EDM: Efficient Deep Feature Matching (2503.05122v2)

Published 7 Mar 2025 in cs.CV

Abstract: Recent feature matching methods have achieved remarkable performance but lack efficiency consideration. In this paper, we revisit the mainstream detector-free matching pipeline and improve all its stages considering both accuracy and efficiency. We propose an Efficient Deep feature Matching network, EDM. We first adopt a deeper CNN with fewer dimensions to extract multi-level features. Then we present a Correlation Injection Module that conducts feature transformation on high-level deep features, and progressively injects feature correlations from global to local for efficient multi-scale feature aggregation, improving both speed and performance. In the refinement stage, a novel lightweight bidirectional axis-based regression head is designed to directly predict subpixel-level correspondences from latent features, avoiding the significant computational cost of explicitly locating keypoints on high-resolution local feature heatmaps. Moreover, effective selection strategies are introduced to enhance matching accuracy. Extensive experiments show that our EDM achieves competitive matching accuracy on various benchmarks and exhibits excellent efficiency, offering valuable best practices for real-world applications. The code is available at https://github.com/chicleee/EDM.

Summary

The paper introduces EDM, an Efficient Deep feature Matching network that improves speed and accuracy in detector-free matching through a novel pipeline.
EDM utilizes a Correlation Injection Module (CIM) for hierarchical feature correlation and a lightweight bidirectional Axis-Based Regression Head (ABRHead) for subpixel match estimation.
Experimental results show EDM achieves state-of-the-art performance and high efficiency on benchmarks like MegaDepth, ScanNet, and HPatches for tasks including pose and homography estimation.

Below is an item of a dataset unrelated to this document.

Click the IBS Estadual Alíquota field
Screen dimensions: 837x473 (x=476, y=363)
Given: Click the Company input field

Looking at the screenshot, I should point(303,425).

The paper introduces an Efficient Deep feature Matching network (EDM) that enhances the speed and accuracy of feature matching by improving each stage of the conventional detector-free matching pipeline. The key components of EDM include a deep but narrow CNN backbone, a Correlation Injection Module (CIM), and a bidirectional axis-based regression head. The results show that EDM achieves state-of-the-art performance with high efficiency, offering valuable practices for real-world applications.

The contributions of this work are:

A new detector-free matcher is presented that improves efficiency while maintaining accuracy through paradigm redesign.
The CIM models deep feature correlations with high-level context information and integrates global and local features through hierarchical correlation injection.
A lightweight bidirectional axis-based regression head is introduced for implicit subpixel-level match estimation.
Selection strategies are presented to improve both coarse and fine stage accuracy.

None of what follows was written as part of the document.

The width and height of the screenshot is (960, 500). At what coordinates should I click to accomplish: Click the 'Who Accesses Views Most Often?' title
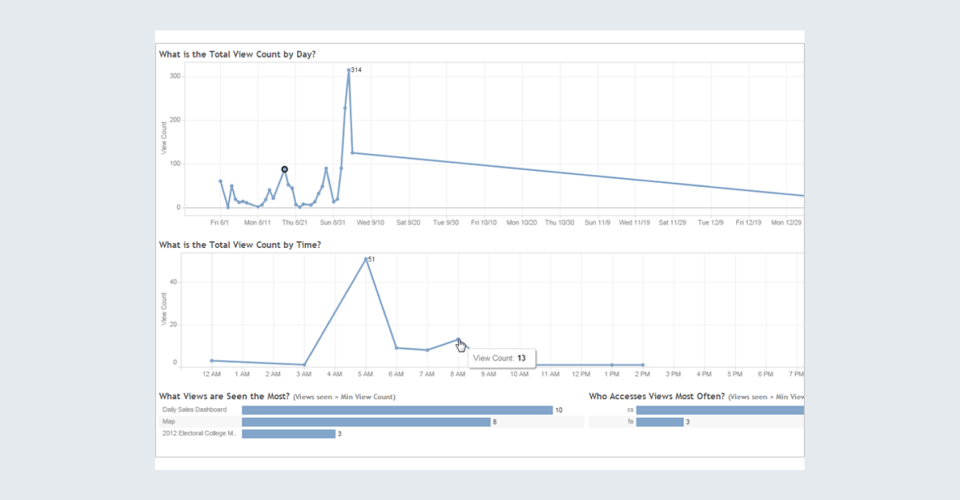[656, 397]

The method begins with a ResNet-18 backbone to extract multi-level feature maps $F_{d}^{A}$ and $F_{d}^{B}$ at a $\frac{1}{32}$ scale, balancing efficiency with the capture of high-level contextual information.

The CIM aggregates multi-scale features before coarse matching, using stacked Transformers and Injection Layers (ILs). Deep feature maps are transformed by alternating self-attention and cross-attention $L$ times, capturing feature correlations between images. The 2D rotary positional embedding (RoPE) captures relative spatial information in self-attention layers. Query-Key Normalized Attention (QKNA) replaces vanilla attention to enhance correlation modeling. The QKNA is defined as:

$QKNormAtt(Q,K,V)=softmax(s \cdot \hat{Q}\hat{K}^{T})V$

where:

$Q$ is the query
$K$ is the key
$V$ is the value
$s$ is a manual scale factor
$\hat{Q}$ and $\hat{K}$ are obtained by applying L2 normalization in the head dimensions.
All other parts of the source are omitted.